Despite being rooted in homophobia and unacceptable levels of censorship, the bill, known as the “Don’t Say Gay” bill, has continually moved forward within the legal process. After passing through multiple committees that deemed the bill acceptable, it was handed off to the Judiciary Committee for review, which places it dangerously close to passing. Joe Harding, member of the Florida House of Representatives, is the primary sponsor of the legislation. According to the bill’s text, written by Harding, its main intention is to strengthen parents’ control over their children’s education and return the parental right to make decisions on what material is reviewed in schools. Thus, the bill encourages parents to take serious legal action against school districts that violate the rules of the proposed bill, adding a significant monetary consequence to already underfunded public schools to ensure complete compliance from teachers and staff. 

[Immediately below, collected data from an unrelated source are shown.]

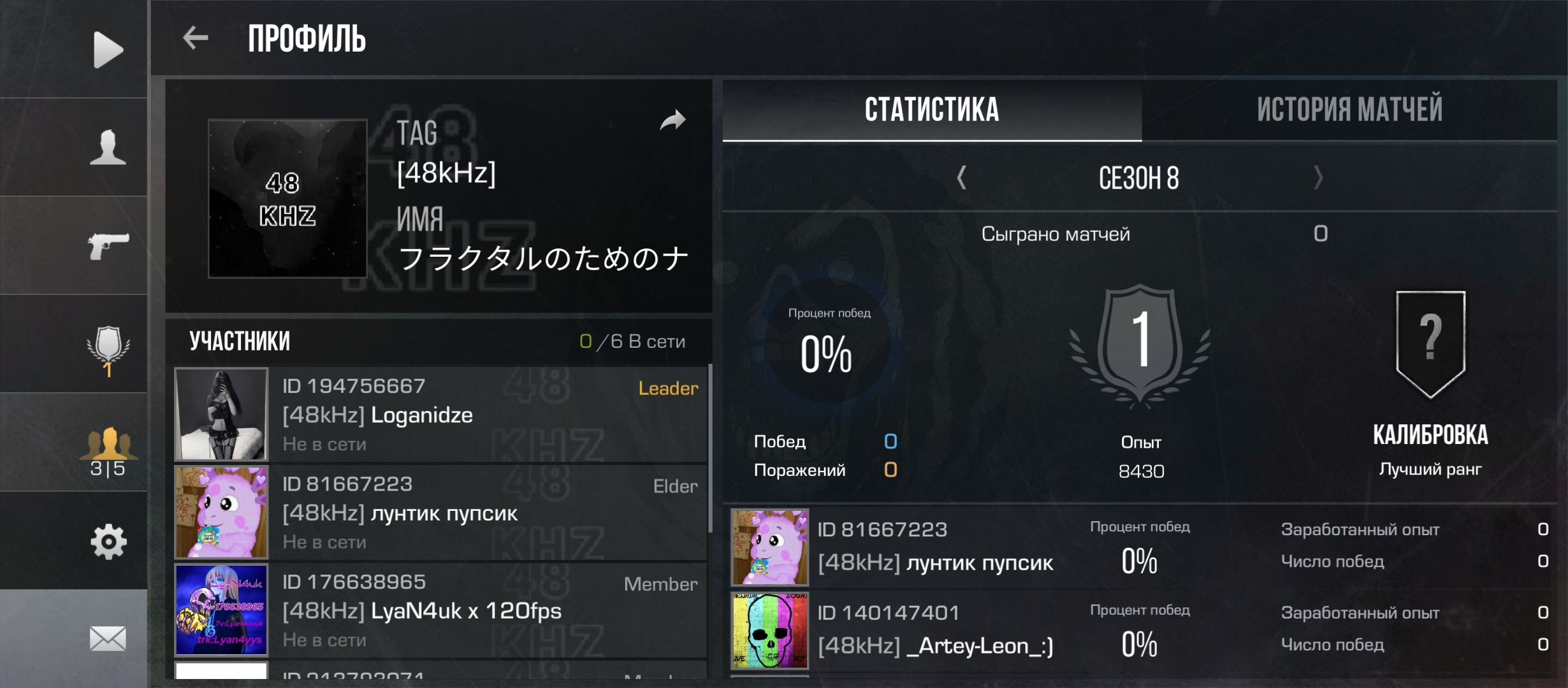Select member лунтик пупсик in participants list

(440, 512)
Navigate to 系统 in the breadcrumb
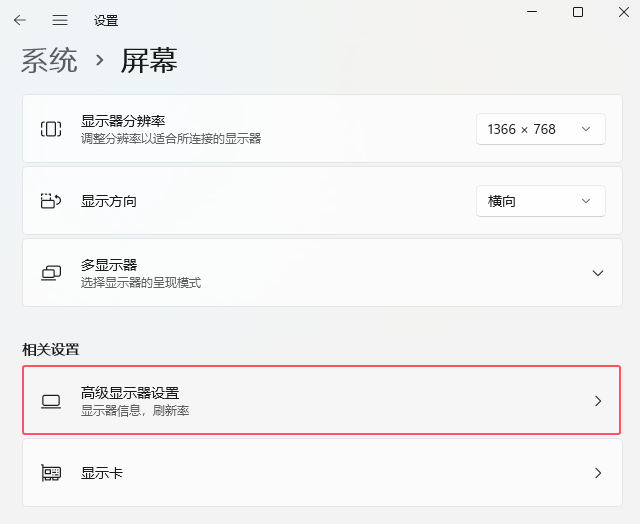The height and width of the screenshot is (524, 640). [x=49, y=60]
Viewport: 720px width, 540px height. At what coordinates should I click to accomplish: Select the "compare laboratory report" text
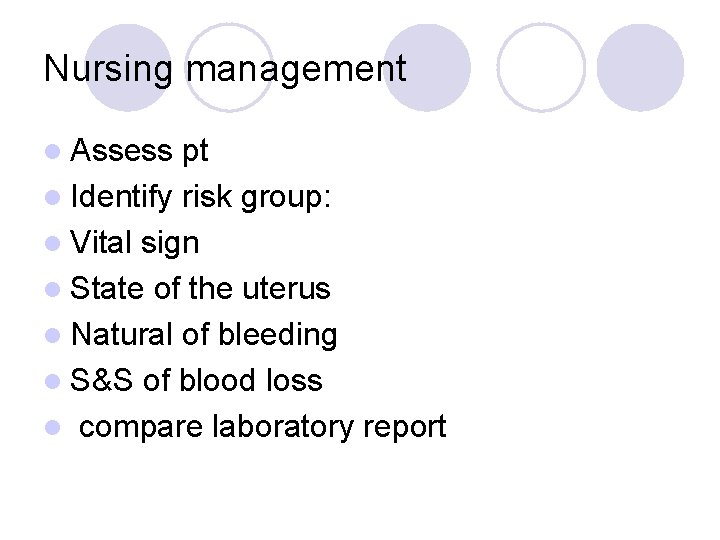tap(262, 427)
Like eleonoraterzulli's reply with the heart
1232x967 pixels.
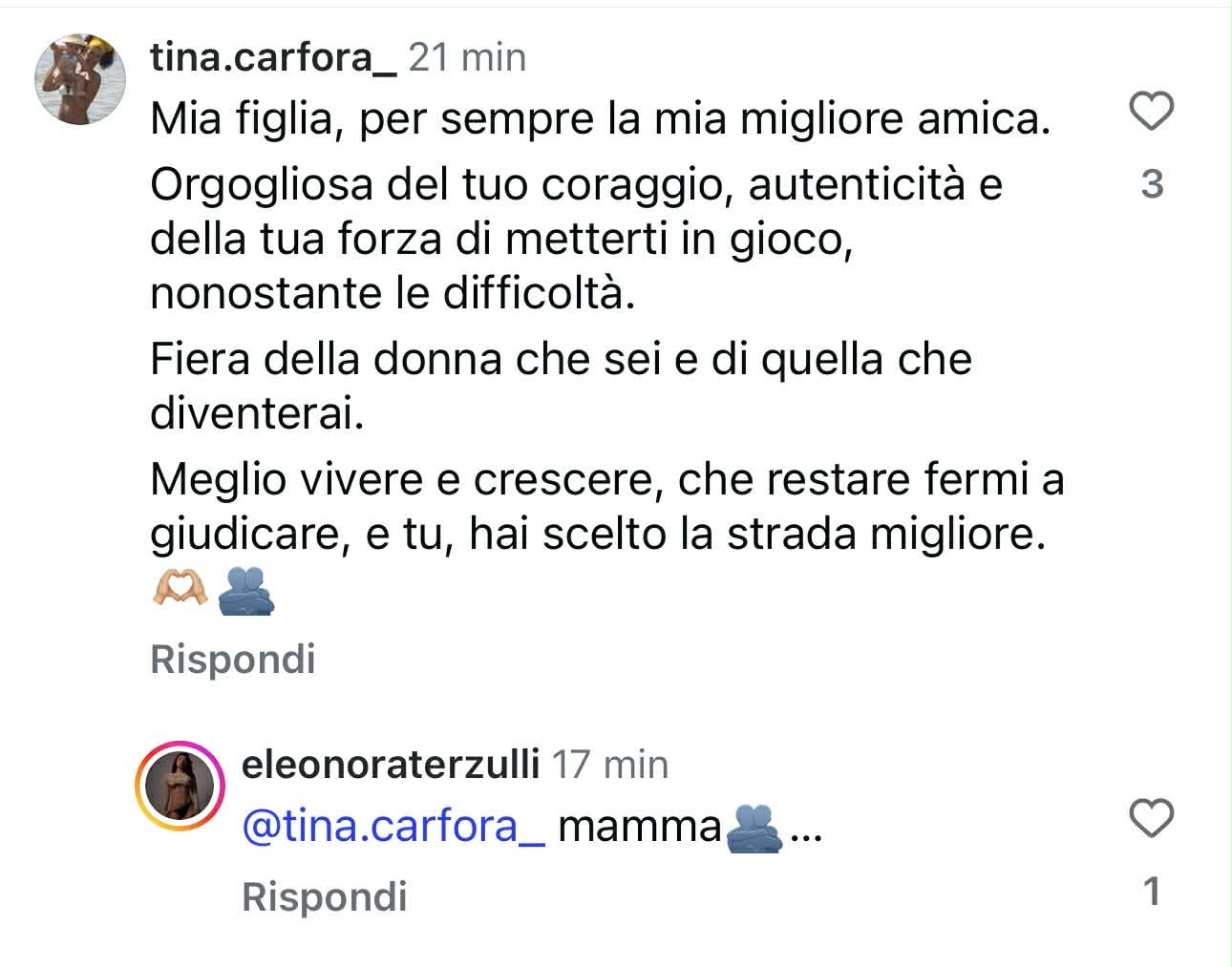(1151, 819)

However, parents are not the most reliable sources, and personal biases may prevent them from discontinuing a generational cycle of ignorance. The purpose of education has always been about ensuring the development of a person by supplying them with the necessary information and resources to properly grow and mature into a functioning member of society, and sexuality and gender identity are a natural part of development. A child normally enters the first stage of gender identity development around the age of two as they begin to notice the physical differences between sexes. By the age of three, they are starting to become familiar with their own sex label, and, by the age of four, they have a general sense of their gender identity. These are crucial learning years for children and they should be given a reliable, unbiased, and fully informed space to learn about and safely discuss sexuality and gender identity. Choosing to ignore and silence these discussions surrounding a critical portion of a child’s forming identity is harmful to the education system as a whole and directly goes against what schools were designed to do by breeding ignorance and stunting students’ development. 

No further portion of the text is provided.